- [Directions for this task]
Answer these from the passage below on high- and low-frequency mixers:
1. What operation during global self-attention causes some high-frequency texture details to be lost?
2. Which mixer builds the overall semantic and structural framework?
3. What ability of Transformers does the collaborative method take advantage of?
━━ Provided text ━━
The high-frequency mixer plays another key role in supplementing the lost high-frequency texture details. During the process of calculating the global self-attention, the operation of dividing the image into image patches will inevitably lead to the loss of some high-frequency texture details, and the high-frequency mixer can specifically make up for this deficiency. It is good at capturing texture and shape features. Supplementing the high-frequency texture details makes the feature information of the model more complete and further improves the classification accuracy.

Net-3 achieves the best results in all cases, and the main reason is that it realizes the effective fusion of high-frequency and low-frequency information. The detailed features, such as textures and shapes, that the high-frequency mixer is good at capturing form a good complementary relationship with the global modeling carried out by the low-frequency mixer. The low-frequency mixer grasps the global information from a macroscopic perspective and constructs the overall semantic and structural framework; the high-frequency mixer supplements the detailed features from a microscopic perspective, making the overall feature description more refined. Moreover, this collaborative method skillfully takes advantage of the sensitivity of CNNs to local features and the ability of Transformers to capture long-range dependencies. The advantages of the two are synergistically exerted through the fusion of high-frequency and low-frequency information, focusing the model’s attention on the important areas where the scene objects are located. Therefore, Net-3 can exhibit the best classification performance in various scenarios.
━━━
━━ Extracted material ━━
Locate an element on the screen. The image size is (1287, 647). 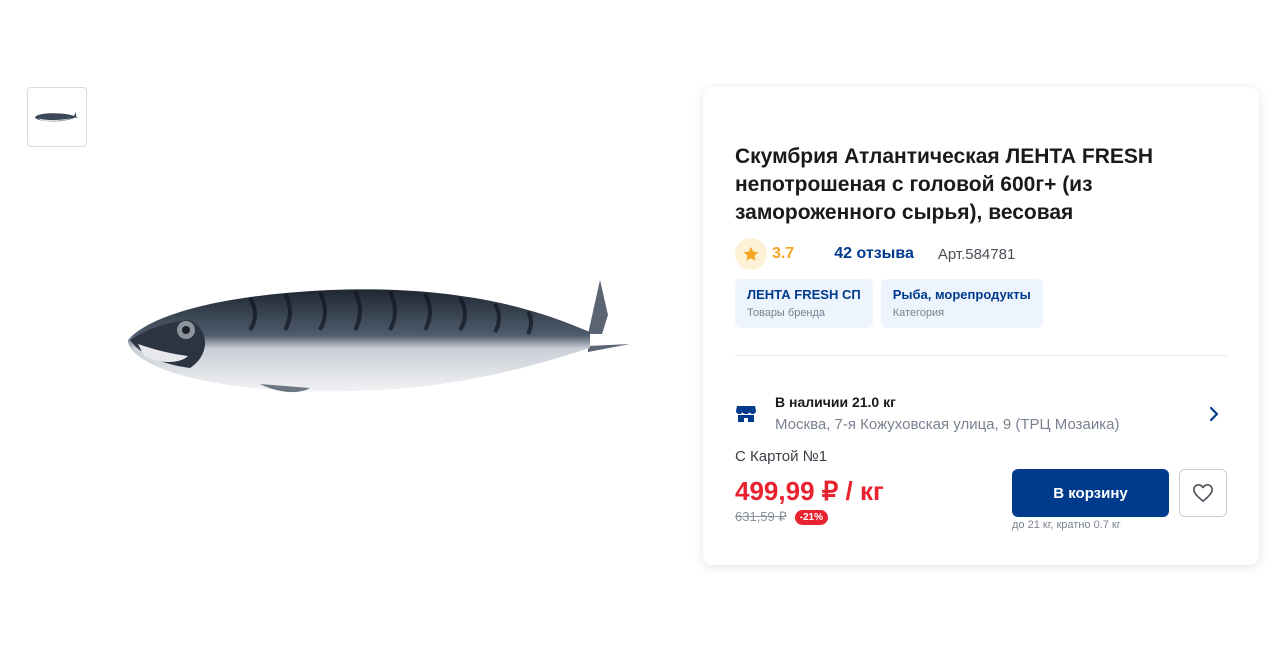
━━━
━━ Extracted material ━━
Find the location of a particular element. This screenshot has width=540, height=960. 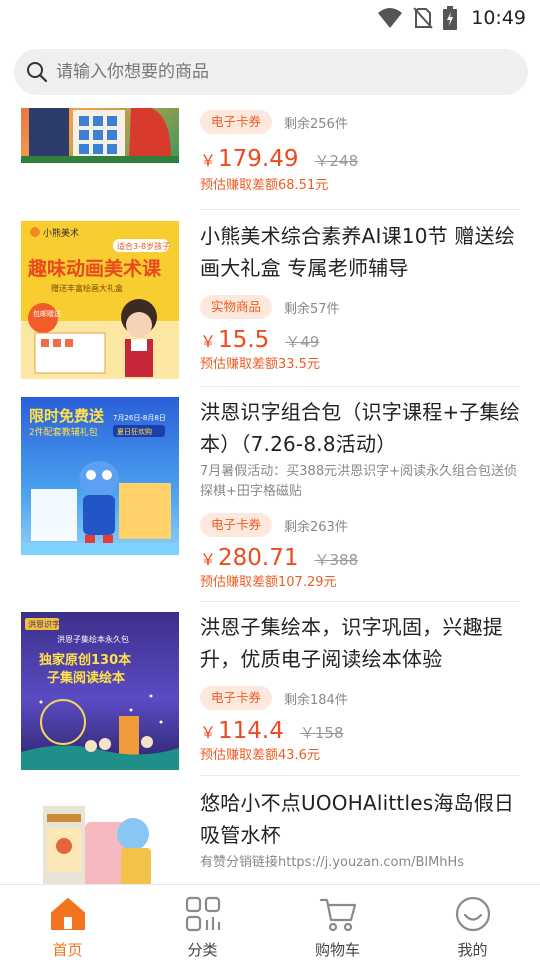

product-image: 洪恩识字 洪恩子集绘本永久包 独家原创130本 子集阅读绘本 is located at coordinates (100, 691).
━━━
- [Answer section]
1. Dividing the image into image patches.
2. The low-frequency mixer.
3. The ability to capture long-range dependencies.